La gouverneure du Maine, Janet Mills, a opposé son veto à un projet de loi qui aurait temporairement suspendu les permis pour les nouveaux centres de données, épargnant ainsi à l'État de devenir le premier du pays à imposer un tel moratoire. Le L.D. 307, s'il était devenu loi, aurait gelé la construction de centres de données jusqu'au 1er novembre 2027 et créé un conseil de 13 personnes pour étudier la question.
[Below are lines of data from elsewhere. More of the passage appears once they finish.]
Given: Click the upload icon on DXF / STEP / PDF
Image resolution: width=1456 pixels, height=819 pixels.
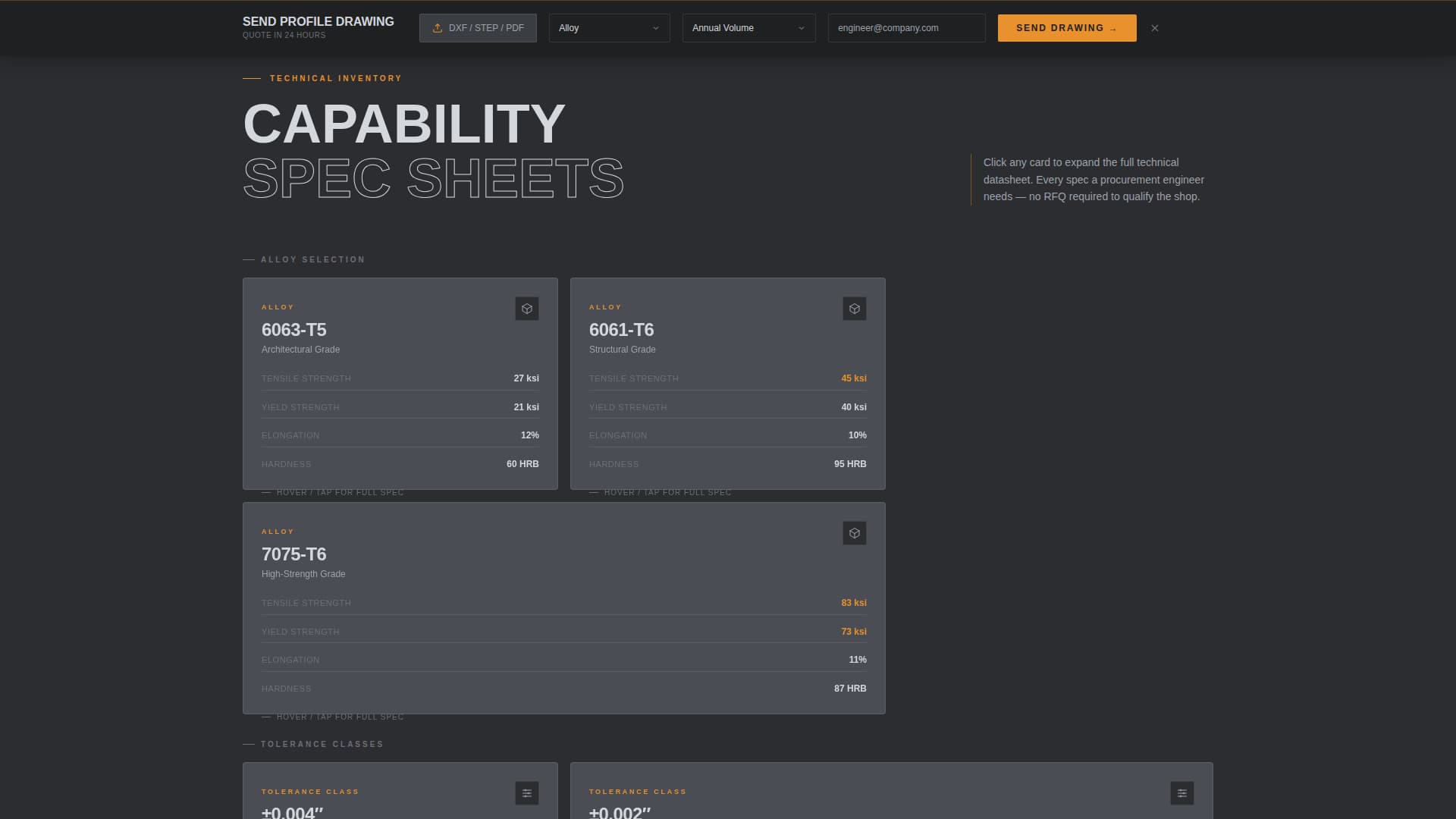Looking at the screenshot, I should pyautogui.click(x=438, y=28).
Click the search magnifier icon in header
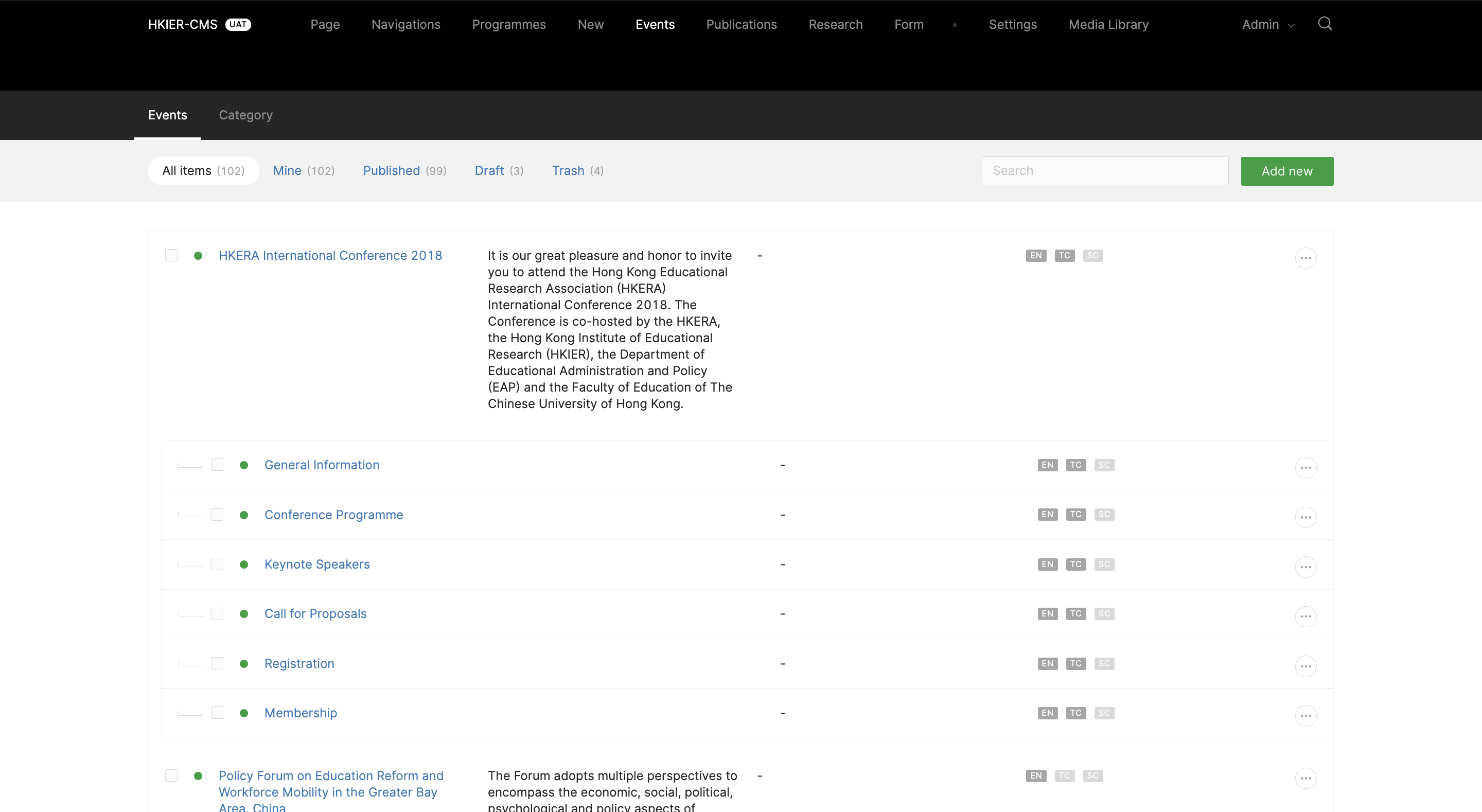This screenshot has width=1482, height=812. [x=1325, y=24]

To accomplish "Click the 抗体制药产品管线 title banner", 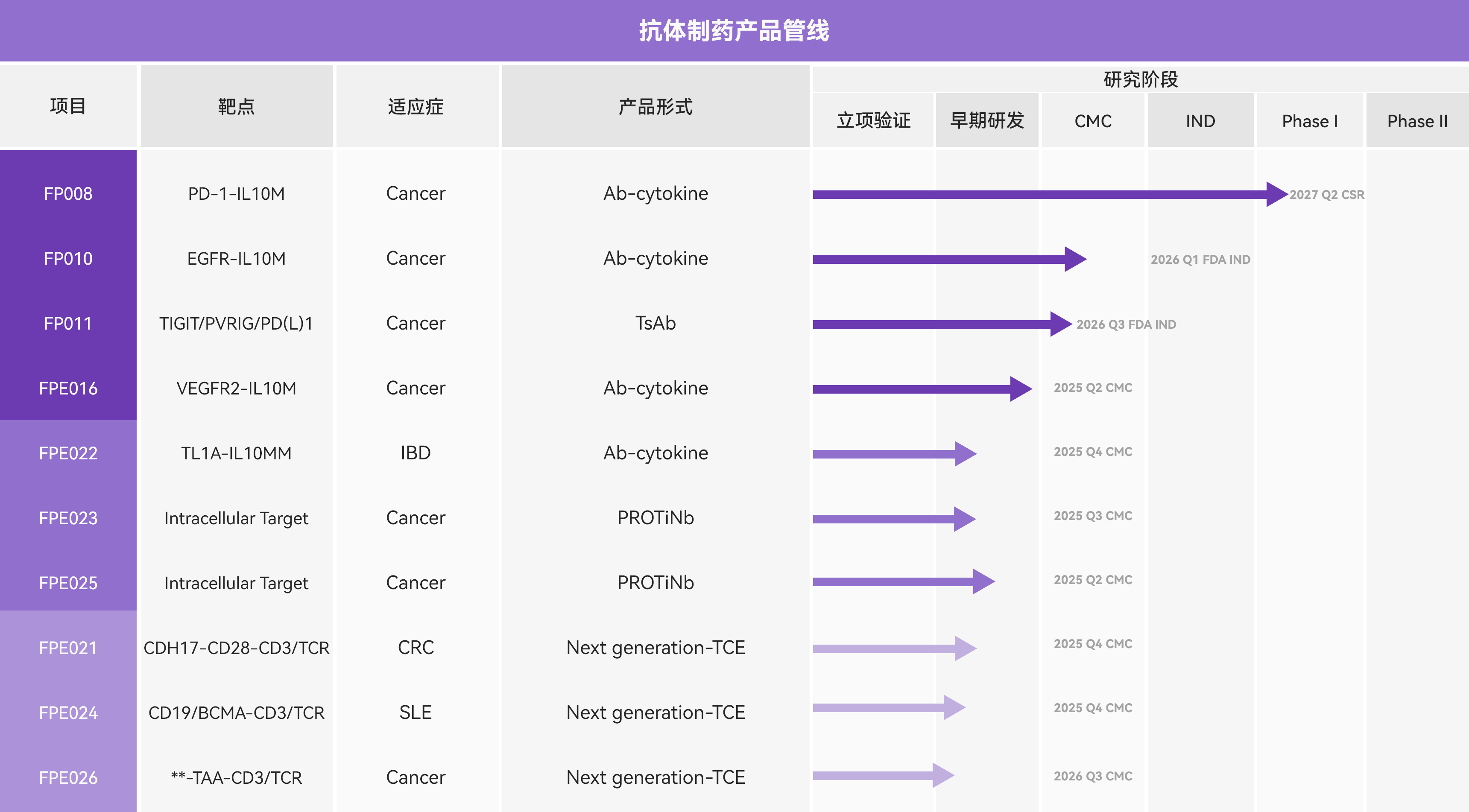I will click(734, 30).
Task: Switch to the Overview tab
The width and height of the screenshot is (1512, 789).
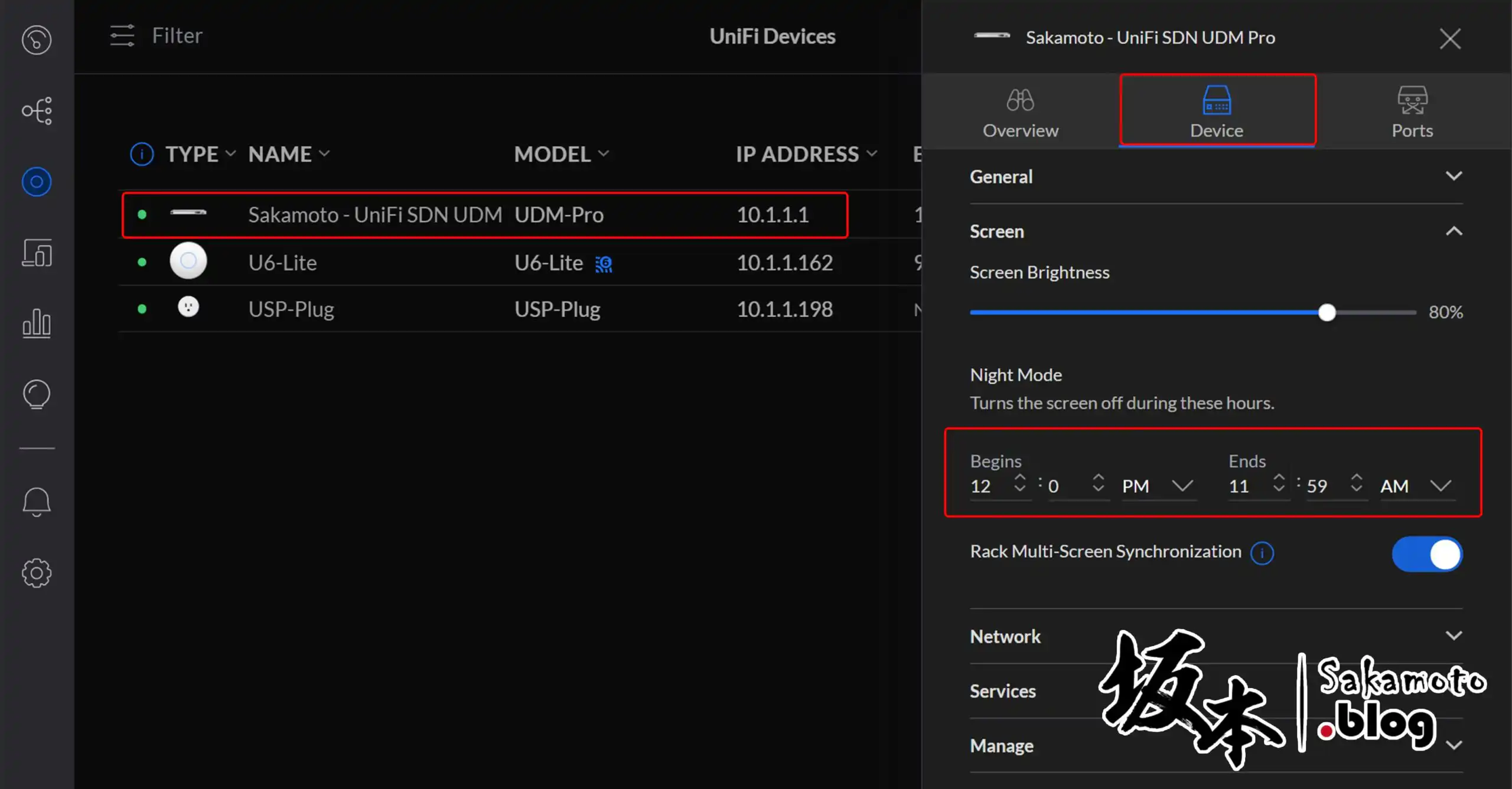Action: [x=1020, y=112]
D'autres États, dont New York, ont envisagé des pauses similaires face à l'opposition croissante du public.
Dans sa lettre de veto, Mills – une démocrate actuellement candidate au Sénat américain – a reconnu qu'un moratoire serait « approprié compte tenu des impacts des centres de données massifs dans d'autres États sur l'environnement et les tarifs d'électricité ». Elle a même déclaré qu'elle « aurait signé ce projet de loi » s'il avait exempté un projet spécifique de centre de données dans la ville de Jay, qui, selon elle, « bénéficie d'un fort soutien local de la part de sa communauté d'accueil et de la région ».
La représentante démocrate de l'État, Melanie Sachs, qui a parrainé le projet de loi, était moins amusée. Elle a averti que le veto de Mills « pose des conséquences potentiellement importantes pour tous les contribuables, notre réseau électrique, notre environnement et notre avenir énergétique commun ». Voilà pour ce moment bipartisan.